CPI do Crime Organizado

Relatório final da CPI do Crime Organizado é rejeitado

Relatório final da CPI do Crime Organizado é rejeitado por 6 votos a 4, e comissão encerra trabalhos sem documento final

Ipolítica, com informações da Agência Brasil

Relatório final da CPI do Crime Organizado é rejeitado e comissão encerra trabalhos sem documento final
Relatório final da CPI do Crime Organizado é rejeitado e comissão encerra trabalhos sem documento final (Lula Marques/Agência Brasil)

BRASÍLIA – O relatório final da CPI do Crime Organizado foi rejeitado pelos integrantes da comissão nesta terça-feira (14). Com seis votos contrários e quatro favoráveis, o colegiado encerrou os trabalhos sem a aprovação de um documento final.

O parecer, elaborado pelo senador Alessandro Vieira (MDB-SE), pedia, entre outros pontos, o indiciamento de três ministros do Supremo Tribunal Federal e do procurador-geral da República, Paulo Gonet.

Críticas ao encerramento da CPI

Antes da votação, o presidente da comissão, o senador Fabiano Contarato (PT-ES), criticou a decisão do presidente do Senado, Davi Alcolumbre (União-AP), de não prorrogar os trabalhos.

“Infelizmente, essa CPI não apresentou um resultado daquilo que nós almejamos. Nós fomos impedidos efetivamente de termos essa CPI tão importante”, afirmou.

Contarato também criticou o STF por decisões que, segundo ele, dificultaram a oitiva de depoentes e a coleta de provas.

Divergência sobre indiciamentos

Apesar das críticas, o presidente da CPI se posicionou contra o indiciamento dos ministros Dias Toffoli, Alexandre de Moraes e Gilmar Mendes, além de Paulo Gonet.

“O ato de indiciamento é um ato de grande responsabilidade”, declarou.

Votação e posicionamentos

Votaram a favor do relatório Alessandro Vieira, Eduardo Girão, Esperidião Amin e Magno Malta. Já os votos contrários foram de Beto Faro, Teresa Leitão, Otto Alencar, Humberto Costa, Soraya Thronicke e Rogério Carvalho.

O líder do governo no Senado, Jaques Wagner (PT-BA), também criticou o relatório e afirmou que a CPI não deveria ser usada para disputa política.
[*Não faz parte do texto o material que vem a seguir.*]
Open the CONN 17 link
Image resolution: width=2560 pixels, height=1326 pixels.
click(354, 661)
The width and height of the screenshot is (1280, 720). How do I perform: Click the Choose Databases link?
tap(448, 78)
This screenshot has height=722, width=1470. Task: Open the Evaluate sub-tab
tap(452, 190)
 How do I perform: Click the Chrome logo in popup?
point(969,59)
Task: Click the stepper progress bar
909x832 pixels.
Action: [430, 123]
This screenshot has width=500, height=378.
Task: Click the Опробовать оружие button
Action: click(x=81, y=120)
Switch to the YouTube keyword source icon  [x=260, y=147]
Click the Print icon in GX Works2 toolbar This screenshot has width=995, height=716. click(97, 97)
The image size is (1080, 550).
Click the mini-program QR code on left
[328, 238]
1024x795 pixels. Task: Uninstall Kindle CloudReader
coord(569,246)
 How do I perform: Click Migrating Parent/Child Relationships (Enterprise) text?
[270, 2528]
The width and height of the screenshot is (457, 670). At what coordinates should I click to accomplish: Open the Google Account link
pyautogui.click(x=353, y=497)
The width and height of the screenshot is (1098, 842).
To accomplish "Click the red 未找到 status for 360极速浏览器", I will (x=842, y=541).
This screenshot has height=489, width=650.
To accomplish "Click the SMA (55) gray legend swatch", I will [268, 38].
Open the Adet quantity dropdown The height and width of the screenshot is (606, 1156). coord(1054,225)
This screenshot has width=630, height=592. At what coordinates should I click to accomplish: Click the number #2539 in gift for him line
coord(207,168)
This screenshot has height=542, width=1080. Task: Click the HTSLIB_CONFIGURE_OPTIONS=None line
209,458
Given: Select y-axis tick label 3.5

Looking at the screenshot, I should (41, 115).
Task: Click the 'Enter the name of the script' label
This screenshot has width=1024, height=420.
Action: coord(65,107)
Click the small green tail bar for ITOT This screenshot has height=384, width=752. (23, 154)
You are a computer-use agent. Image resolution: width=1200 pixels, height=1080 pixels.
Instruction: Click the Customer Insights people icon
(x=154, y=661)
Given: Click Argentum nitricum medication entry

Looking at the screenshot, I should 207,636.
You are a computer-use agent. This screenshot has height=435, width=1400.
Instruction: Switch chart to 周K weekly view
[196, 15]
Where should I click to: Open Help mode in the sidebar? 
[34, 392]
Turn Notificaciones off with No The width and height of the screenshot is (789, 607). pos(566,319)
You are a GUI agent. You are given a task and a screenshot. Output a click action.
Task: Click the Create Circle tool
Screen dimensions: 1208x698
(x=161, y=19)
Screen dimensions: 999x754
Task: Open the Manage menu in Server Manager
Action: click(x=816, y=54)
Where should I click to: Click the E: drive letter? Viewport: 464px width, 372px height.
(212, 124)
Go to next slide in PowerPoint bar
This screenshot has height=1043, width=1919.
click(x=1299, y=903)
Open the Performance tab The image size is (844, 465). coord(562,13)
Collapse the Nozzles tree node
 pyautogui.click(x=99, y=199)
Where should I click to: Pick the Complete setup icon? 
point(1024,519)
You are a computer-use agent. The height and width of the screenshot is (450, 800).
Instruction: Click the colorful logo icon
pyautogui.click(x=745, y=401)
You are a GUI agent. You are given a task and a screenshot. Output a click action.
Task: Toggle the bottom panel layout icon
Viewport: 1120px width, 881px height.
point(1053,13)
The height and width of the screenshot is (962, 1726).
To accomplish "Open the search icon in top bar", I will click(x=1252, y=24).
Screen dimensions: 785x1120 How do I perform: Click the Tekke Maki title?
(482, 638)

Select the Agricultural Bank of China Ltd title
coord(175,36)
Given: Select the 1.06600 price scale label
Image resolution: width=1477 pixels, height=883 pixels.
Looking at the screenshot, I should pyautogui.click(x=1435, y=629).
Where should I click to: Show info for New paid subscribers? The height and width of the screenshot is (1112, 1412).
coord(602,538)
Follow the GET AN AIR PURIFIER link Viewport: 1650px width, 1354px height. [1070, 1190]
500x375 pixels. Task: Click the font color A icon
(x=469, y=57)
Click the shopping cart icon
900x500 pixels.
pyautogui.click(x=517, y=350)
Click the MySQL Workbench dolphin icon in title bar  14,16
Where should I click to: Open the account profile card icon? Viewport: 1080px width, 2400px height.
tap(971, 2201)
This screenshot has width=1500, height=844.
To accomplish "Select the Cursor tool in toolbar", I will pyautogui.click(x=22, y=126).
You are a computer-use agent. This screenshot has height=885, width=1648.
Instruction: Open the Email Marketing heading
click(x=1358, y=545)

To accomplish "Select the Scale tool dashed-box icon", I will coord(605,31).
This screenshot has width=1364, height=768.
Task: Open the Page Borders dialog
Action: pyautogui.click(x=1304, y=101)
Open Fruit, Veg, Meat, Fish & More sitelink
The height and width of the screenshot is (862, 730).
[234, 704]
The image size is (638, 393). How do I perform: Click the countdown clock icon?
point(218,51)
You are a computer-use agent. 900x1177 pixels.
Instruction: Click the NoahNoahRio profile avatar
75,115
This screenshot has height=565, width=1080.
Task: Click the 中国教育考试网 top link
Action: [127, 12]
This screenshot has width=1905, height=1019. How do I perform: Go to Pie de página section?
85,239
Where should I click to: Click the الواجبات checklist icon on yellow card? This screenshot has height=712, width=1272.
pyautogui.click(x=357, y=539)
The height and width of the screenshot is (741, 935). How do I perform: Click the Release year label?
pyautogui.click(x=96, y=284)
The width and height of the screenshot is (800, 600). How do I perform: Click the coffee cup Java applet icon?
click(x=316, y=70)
Segundo ele, o texto não focou na “centralidade” da investigação, que seria o crime organizado.

Troca de integrantes

Antes da votação, houve a substituição de integrantes da comissão. Os senadores Teresa Leitão e Beto Faro assumiram vagas no lugar de Sergio Moro e Marcos do Val.

A mudança foi solicitada pelo líder do bloco, o senador Eduardo Braga (MDB-AM).

O relator atribuiu ao governo a troca de integrantes e a derrota na votação, afirmando que a decisão apenas adia o debate.

Principais conclusões do relatório

Mesmo rejeitado, o relatório final da CPI do Crime Organizado traz um diagnóstico sobre a atuação de facções e milícias no país.

Segundo o documento, 90 organizações criminosas foram mapeadas, com presença em 24 estados e no Distrito Federal.

Entre elas estão o Comando Vermelho, o Terceiro Comando Puro e o Primeiro Comando da Capital.

O texto aponta que essas organizações atuam como estruturas paralelas de poder, exercendo controle territorial e atividades ilegais.

Impacto do crime organizado

O relatório indica que cerca de 26% do território nacional estaria sob influência do crime organizado, afetando aproximadamente 28,5 milhões de brasileiros.

A lavagem de dinheiro é apontada como o principal mecanismo de sustentação dessas organizações, presente em diversos setores econômicos.

Experiências de combate

O documento também cita iniciativas consideradas eficazes, como as Forças Integradas de Combate ao Crime Organizado (FICCOs), presentes em todos os estados.

Segundo o relator, a descapitalização financeira das organizações, com apreensão de bilhões de reais, tem se mostrado mais eficiente que ações exclusivamente policiais.